Key deadlines for compliance with New York’s cybersecurity regulations are approaching. Covered entities must submit documentation of compliance by April 15 and conduct risk assessments and policy reviews by April 29. The regulations aim to integrate cybersecurity risk into business planning and decision-making. It’s important for collection agencies, which may qualify as “third-party service providers,” to be aware of the cybersecurity oversight requirements. The regulations provide timelines for compliance based on the type of business affected.

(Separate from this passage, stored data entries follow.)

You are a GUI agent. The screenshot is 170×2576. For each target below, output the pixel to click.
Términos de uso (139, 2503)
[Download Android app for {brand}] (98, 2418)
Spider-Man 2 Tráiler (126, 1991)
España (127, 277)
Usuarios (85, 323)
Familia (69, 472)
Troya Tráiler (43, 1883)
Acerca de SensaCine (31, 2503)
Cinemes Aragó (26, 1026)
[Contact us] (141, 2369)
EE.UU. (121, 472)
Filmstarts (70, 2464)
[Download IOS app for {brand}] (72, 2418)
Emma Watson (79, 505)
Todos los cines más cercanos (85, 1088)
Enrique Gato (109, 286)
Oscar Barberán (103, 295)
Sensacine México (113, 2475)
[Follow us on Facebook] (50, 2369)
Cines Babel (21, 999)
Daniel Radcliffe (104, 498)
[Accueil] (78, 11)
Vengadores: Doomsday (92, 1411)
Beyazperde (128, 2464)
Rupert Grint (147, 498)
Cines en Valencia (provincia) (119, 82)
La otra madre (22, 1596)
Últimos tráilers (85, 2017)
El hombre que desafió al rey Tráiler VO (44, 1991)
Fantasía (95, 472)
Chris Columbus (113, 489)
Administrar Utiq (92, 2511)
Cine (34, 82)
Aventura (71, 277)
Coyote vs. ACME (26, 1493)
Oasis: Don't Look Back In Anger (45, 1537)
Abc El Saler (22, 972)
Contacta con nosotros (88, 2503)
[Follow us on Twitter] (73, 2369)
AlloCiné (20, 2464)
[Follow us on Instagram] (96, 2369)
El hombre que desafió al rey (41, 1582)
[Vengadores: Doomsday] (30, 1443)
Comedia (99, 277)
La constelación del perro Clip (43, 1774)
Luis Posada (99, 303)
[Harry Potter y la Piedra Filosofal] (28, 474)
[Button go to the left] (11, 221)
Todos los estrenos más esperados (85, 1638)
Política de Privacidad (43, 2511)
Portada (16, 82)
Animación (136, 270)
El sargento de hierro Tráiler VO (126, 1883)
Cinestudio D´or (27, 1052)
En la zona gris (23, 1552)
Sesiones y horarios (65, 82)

By May 1, 2025, entities must conduct automated scans of information systems and manual reviews of systems not covered by the scans. Members can access webinars and resources related to the regulations. It’s also recommended for members to ensure their cyber liability insurance is current and sufficient to meet future challenges.
It’s important for covered entities to comply with the upcoming deadlines for New York’s cybersecurity regulations. The regulations aim to ensure cybersecurity risk is integrated into business planning and decision-making. Collection agencies, which may qualify as “third-party service providers,” are also subject to cybersecurity oversight requirements. Members can access resources and webinars related to the regulations. Additionally, it’s recommended for members to maintain current and adequate cyber liability insurance to meet future challenges.